It all started out groovy. My three-year-old asked to drive one of those carts that look like a car and I said, "Sure!" Then I realized that I had nowhere to put the two 18-month-olds I had with me. They had to go in the cart, and my daughter had to just toddler along behind. I tried consoling her with her own tot-sized cart she could push around, but no can do on that one. She wasn't buying it. As time progressed, she got more and more upset - and finally got so mad that she wrenched her little cart over on its side and ended up screeching bloody murder, kicking and scratching the crap out of me with any attempts to grab her.
This was completely uncharacteristic of my child, but I was no stranger to whining, crying kids. For sure, it was a ten on the scale of "help me," but I also knew that there was nothing to do except wait it out.
When you find yourself in a public place with a screaming, obstinate child, of course you want to die of shame, but you know what? Those cranky people with unforgiving stares haven't walked a mile in your shoes, so they can stuff it.
You're a great Mommy, so take a deep breath and try to center yourself. Those moments will happen, but they will also pass. The only thing you can do is remember to set up your day to ensure your child is fed, rested, and not over-stimulated before you head out. Have a very structured sleep schedule and don't skip naps or venture out when you know your child will be tired or hungry. That's a tantrum waiting to happen.
The other important thing to remember is not to set expectations. If I had a do-over, I would not have promised my child a ride in that car cart without thinking it through. Her expectation was set, and when I changed plans, it devastated her. Instead, when she asked, I should have just said, "Let me see first. I'm not sure."

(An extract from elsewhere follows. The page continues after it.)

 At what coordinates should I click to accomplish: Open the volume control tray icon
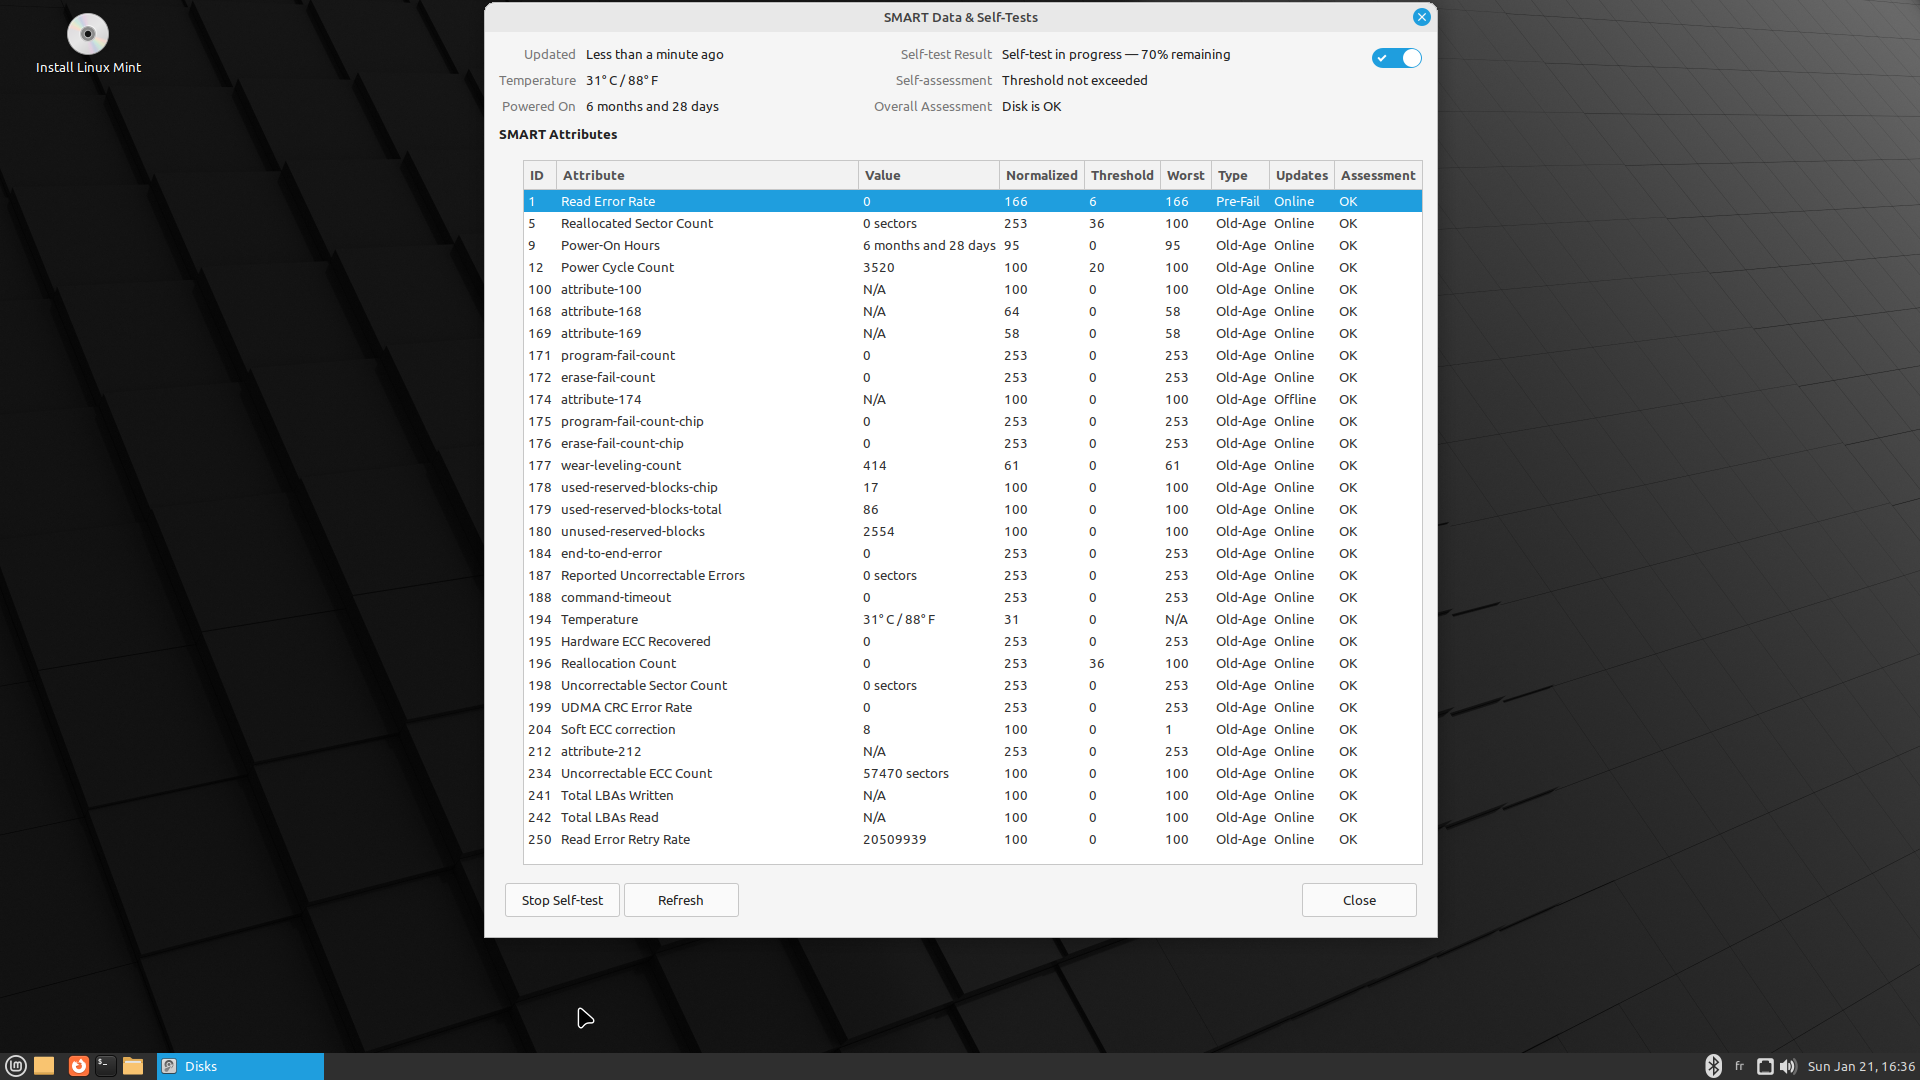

Now, there's a difference in tantrums. There are three kinds: Need, Overload, and Demand. We've talked about Need and Overload above (need for sleep/rest, and avoiding overstimulating the child). When these happen, you simply have to get your child some food or rest, or get them in a calm, unstimulating environment, fast. Demand tantrums are a different animal. Those require that you don't reinforce undesirable behavior. Stop giving in to demands, otherwise you teach your child that it's okay to throw a fit to get what she wants. Not good! When your child tantrums over a demand, make sure that she doesn't get what she wants. Period. Even though it was MY fault that my child threw a fit in the grocery store, I still didn't give in to her demand. That would have reinforced the tantrum. I just had to recognize what I did wrong and vow to do better next time.
You are a terrific Mommy - big hugs to you. We are all in this together, so shake off the shame and guilt, and hold your head high. Tomorrow is another day. Make it a good one!